### Assignment:
Swap "location" for "position" in the lines below, from the line with "Identify the location of x-tick-label: 10." through the last line, and rewrite those lines with no other change. Leave out the pictures.

### Stored items:
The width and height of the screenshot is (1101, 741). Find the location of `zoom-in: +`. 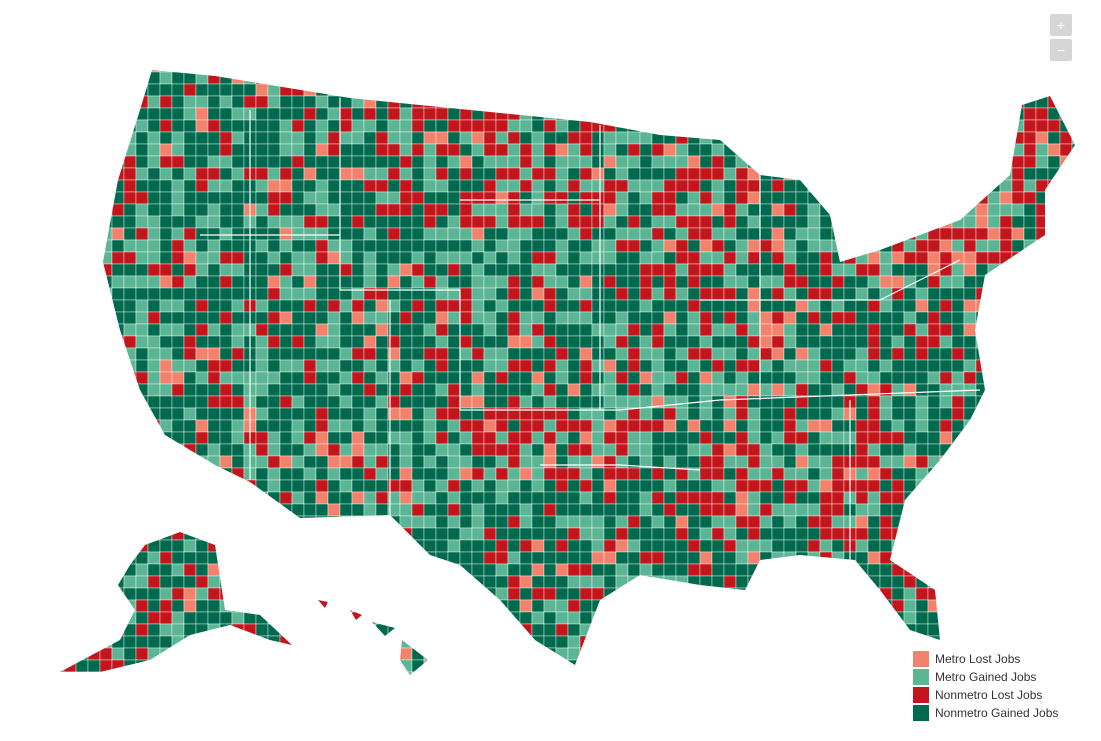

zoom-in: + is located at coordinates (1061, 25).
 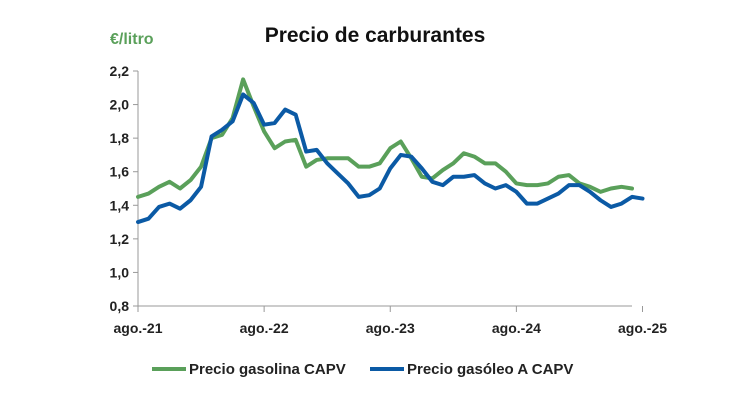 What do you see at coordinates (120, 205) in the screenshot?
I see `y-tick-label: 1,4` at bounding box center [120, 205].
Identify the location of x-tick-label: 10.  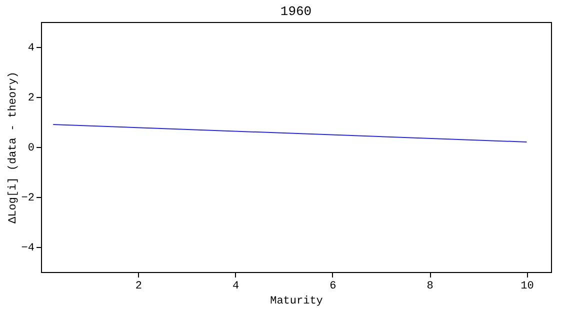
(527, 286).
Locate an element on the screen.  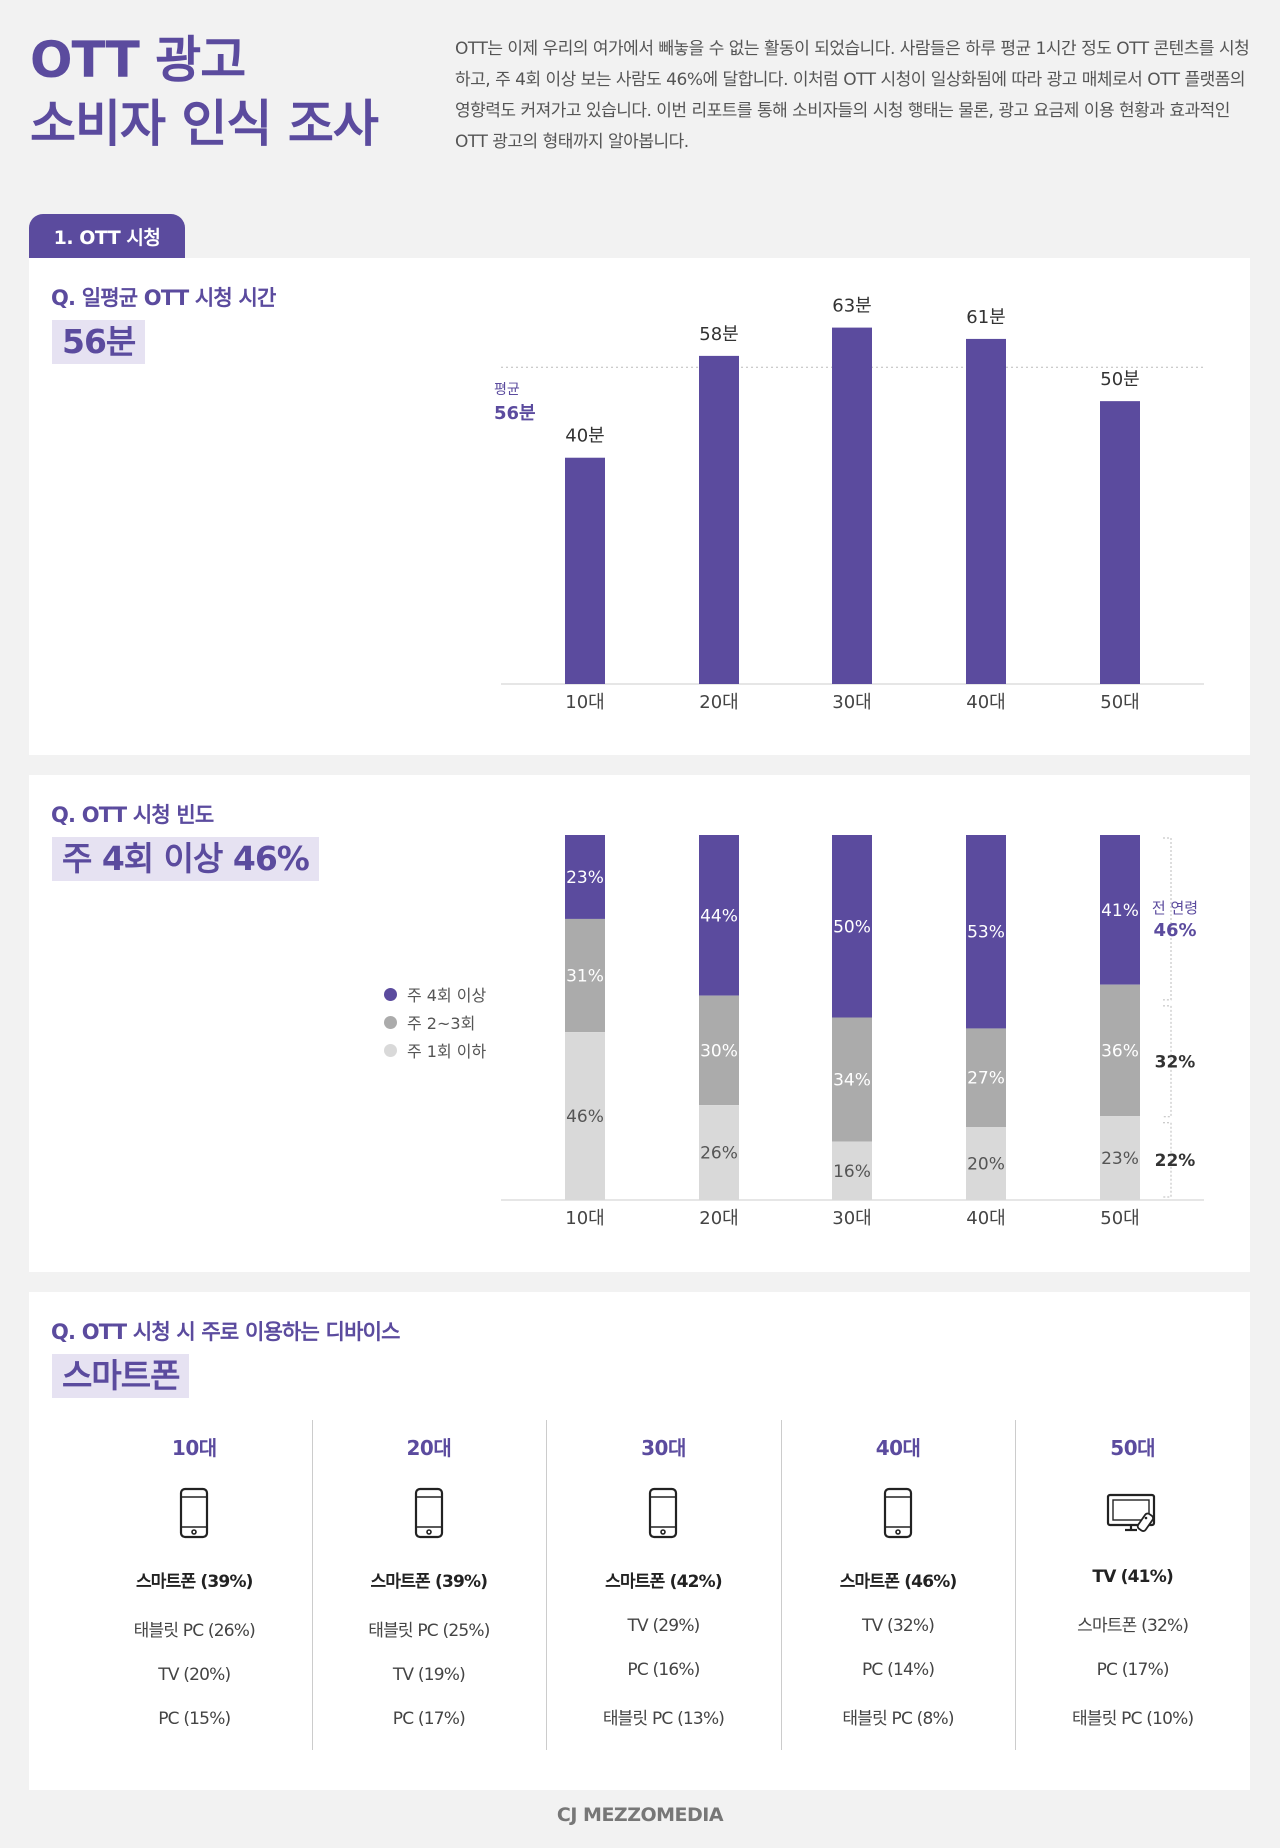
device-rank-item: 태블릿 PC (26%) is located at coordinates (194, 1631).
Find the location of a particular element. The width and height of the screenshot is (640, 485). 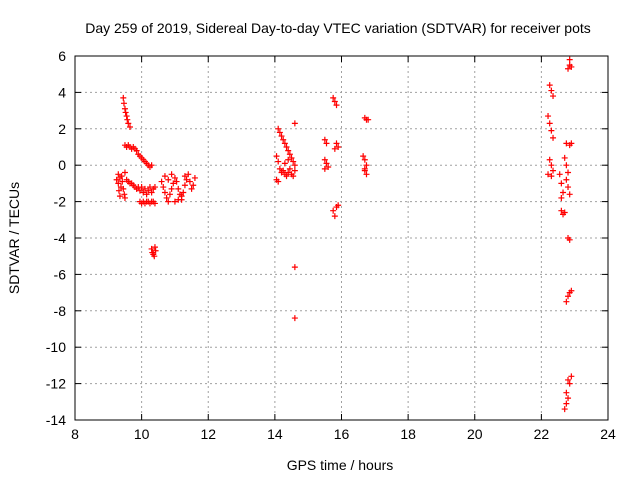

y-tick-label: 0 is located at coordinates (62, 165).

### Answer section:
Identify the position of x-tick-label: 10.  
(527, 286).
Locate an element on the screen.  
device-rank-item: 태블릿 PC (26%) is located at coordinates (194, 1631).
Find the position of a particular element. The width and height of the screenshot is (640, 485). 

y-tick-label: 0 is located at coordinates (62, 165).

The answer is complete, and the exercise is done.